Records from a data collection

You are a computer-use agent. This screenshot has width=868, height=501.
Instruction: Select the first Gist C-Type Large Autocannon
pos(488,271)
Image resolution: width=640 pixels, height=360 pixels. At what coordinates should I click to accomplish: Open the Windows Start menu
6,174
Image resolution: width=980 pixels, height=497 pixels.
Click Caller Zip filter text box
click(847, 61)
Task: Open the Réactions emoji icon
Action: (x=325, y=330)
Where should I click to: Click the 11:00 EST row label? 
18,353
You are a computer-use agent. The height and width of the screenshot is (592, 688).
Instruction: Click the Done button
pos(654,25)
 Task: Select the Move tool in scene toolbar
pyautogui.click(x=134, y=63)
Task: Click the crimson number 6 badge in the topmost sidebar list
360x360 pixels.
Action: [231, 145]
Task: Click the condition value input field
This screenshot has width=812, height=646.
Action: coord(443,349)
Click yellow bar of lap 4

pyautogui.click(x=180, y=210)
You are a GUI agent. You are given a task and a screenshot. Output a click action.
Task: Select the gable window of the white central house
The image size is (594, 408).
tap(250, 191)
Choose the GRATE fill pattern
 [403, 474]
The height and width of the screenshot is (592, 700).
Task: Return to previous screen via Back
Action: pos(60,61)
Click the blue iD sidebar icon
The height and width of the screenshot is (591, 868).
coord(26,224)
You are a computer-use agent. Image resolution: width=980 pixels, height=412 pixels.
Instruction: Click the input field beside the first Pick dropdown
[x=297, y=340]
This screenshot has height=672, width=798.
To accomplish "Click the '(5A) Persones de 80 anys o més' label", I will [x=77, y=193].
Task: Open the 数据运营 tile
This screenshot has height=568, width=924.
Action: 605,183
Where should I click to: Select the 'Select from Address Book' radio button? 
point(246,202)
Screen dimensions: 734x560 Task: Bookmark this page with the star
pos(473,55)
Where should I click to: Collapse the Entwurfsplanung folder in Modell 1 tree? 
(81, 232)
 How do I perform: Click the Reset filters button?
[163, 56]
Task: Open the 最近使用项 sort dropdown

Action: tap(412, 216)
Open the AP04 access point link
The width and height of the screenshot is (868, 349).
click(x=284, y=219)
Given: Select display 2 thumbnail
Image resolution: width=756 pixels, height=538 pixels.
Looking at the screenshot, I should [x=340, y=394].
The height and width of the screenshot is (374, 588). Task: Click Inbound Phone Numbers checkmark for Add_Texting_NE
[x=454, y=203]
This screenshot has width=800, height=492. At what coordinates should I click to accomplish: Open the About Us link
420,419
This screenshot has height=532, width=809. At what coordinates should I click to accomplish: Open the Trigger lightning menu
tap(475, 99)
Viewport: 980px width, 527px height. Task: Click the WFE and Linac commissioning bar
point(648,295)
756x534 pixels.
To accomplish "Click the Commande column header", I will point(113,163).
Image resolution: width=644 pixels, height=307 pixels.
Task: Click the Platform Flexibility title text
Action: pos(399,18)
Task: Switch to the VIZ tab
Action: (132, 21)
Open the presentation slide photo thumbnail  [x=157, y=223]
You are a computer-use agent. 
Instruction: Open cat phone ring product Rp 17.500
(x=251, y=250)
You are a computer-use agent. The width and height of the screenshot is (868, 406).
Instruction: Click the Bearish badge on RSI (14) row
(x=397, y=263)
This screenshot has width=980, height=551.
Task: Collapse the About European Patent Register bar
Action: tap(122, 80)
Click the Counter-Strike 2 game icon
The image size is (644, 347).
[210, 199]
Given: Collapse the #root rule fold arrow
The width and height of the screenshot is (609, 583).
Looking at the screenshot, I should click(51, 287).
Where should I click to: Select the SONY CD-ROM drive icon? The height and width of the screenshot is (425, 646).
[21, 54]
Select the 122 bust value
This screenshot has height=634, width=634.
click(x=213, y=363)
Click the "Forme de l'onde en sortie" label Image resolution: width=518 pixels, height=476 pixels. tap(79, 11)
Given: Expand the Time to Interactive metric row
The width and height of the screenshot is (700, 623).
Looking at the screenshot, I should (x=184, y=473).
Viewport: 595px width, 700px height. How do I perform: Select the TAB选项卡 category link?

AIM OF THE TASK:
Print each line above exactly as it stands.

RESPONSE TO THIS EXERCISE:
You are a computer-use agent. This screenshot has width=868, height=501.
Instruction: Select the first Gist C-Type Large Autocannon
pos(488,271)
Image resolution: width=640 pixels, height=360 pixels. At what coordinates should I click to accomplish: Open the Windows Start menu
6,174
Image resolution: width=980 pixels, height=497 pixels.
Click Caller Zip filter text box
click(847, 61)
Task: Open the Réactions emoji icon
Action: (x=325, y=330)
Where should I click to: Click the 11:00 EST row label? 
18,353
You are a computer-use agent. The height and width of the screenshot is (592, 688).
Instruction: Click the Done button
pos(654,25)
 Task: Select the Move tool in scene toolbar
pyautogui.click(x=134, y=63)
Task: Click the crimson number 6 badge in the topmost sidebar list
360x360 pixels.
Action: [231, 145]
Task: Click the condition value input field
This screenshot has width=812, height=646.
Action: coord(443,349)
Click yellow bar of lap 4

pyautogui.click(x=180, y=210)
You are a GUI agent. You are given a task and a screenshot. Output a click action.
Task: Select the gable window of the white central house
The image size is (594, 408).
tap(250, 191)
Choose the GRATE fill pattern
 [403, 474]
The height and width of the screenshot is (592, 700).
Task: Return to previous screen via Back
Action: pos(60,61)
Click the blue iD sidebar icon
The height and width of the screenshot is (591, 868).
coord(26,224)
You are a computer-use agent. Image resolution: width=980 pixels, height=412 pixels.
Instruction: Click the input field beside the first Pick dropdown
[x=297, y=340]
This screenshot has height=672, width=798.
To accomplish "Click the '(5A) Persones de 80 anys o més' label", I will [x=77, y=193].
Task: Open the 数据运营 tile
This screenshot has height=568, width=924.
Action: 605,183
Where should I click to: Select the 'Select from Address Book' radio button? 
point(246,202)
Screen dimensions: 734x560 Task: Bookmark this page with the star
pos(473,55)
Where should I click to: Collapse the Entwurfsplanung folder in Modell 1 tree? 
(81, 232)
 How do I perform: Click the Reset filters button?
[163, 56]
Task: Open the 最近使用项 sort dropdown

Action: tap(412, 216)
Open the AP04 access point link
The width and height of the screenshot is (868, 349).
click(x=284, y=219)
Given: Select display 2 thumbnail
Image resolution: width=756 pixels, height=538 pixels.
Looking at the screenshot, I should [x=340, y=394].
The height and width of the screenshot is (374, 588). Task: Click Inbound Phone Numbers checkmark for Add_Texting_NE
[x=454, y=203]
This screenshot has width=800, height=492. At what coordinates should I click to accomplish: Open the About Us link
420,419
This screenshot has height=532, width=809. At what coordinates should I click to accomplish: Open the Trigger lightning menu
tap(475, 99)
Viewport: 980px width, 527px height. Task: Click the WFE and Linac commissioning bar
point(648,295)
756x534 pixels.
To accomplish "Click the Commande column header", I will point(113,163).
Image resolution: width=644 pixels, height=307 pixels.
Task: Click the Platform Flexibility title text
Action: pos(399,18)
Task: Switch to the VIZ tab
Action: (132, 21)
Open the presentation slide photo thumbnail  [x=157, y=223]
You are a computer-use agent. 
Instruction: Open cat phone ring product Rp 17.500
(x=251, y=250)
You are a computer-use agent. The width and height of the screenshot is (868, 406).
Instruction: Click the Bearish badge on RSI (14) row
(x=397, y=263)
This screenshot has width=980, height=551.
Task: Collapse the About European Patent Register bar
Action: tap(122, 80)
Click the Counter-Strike 2 game icon
The image size is (644, 347).
[210, 199]
Given: Collapse the #root rule fold arrow
The width and height of the screenshot is (609, 583).
Looking at the screenshot, I should click(51, 287).
Where should I click to: Select the SONY CD-ROM drive icon? The height and width of the screenshot is (425, 646).
[21, 54]
Select the 122 bust value
This screenshot has height=634, width=634.
click(x=213, y=363)
Click the "Forme de l'onde en sortie" label Image resolution: width=518 pixels, height=476 pixels. tap(79, 11)
Given: Expand the Time to Interactive metric row
The width and height of the screenshot is (700, 623).
Looking at the screenshot, I should (x=184, y=473).
Viewport: 595px width, 700px height. How do I perform: Select the TAB选项卡 category link?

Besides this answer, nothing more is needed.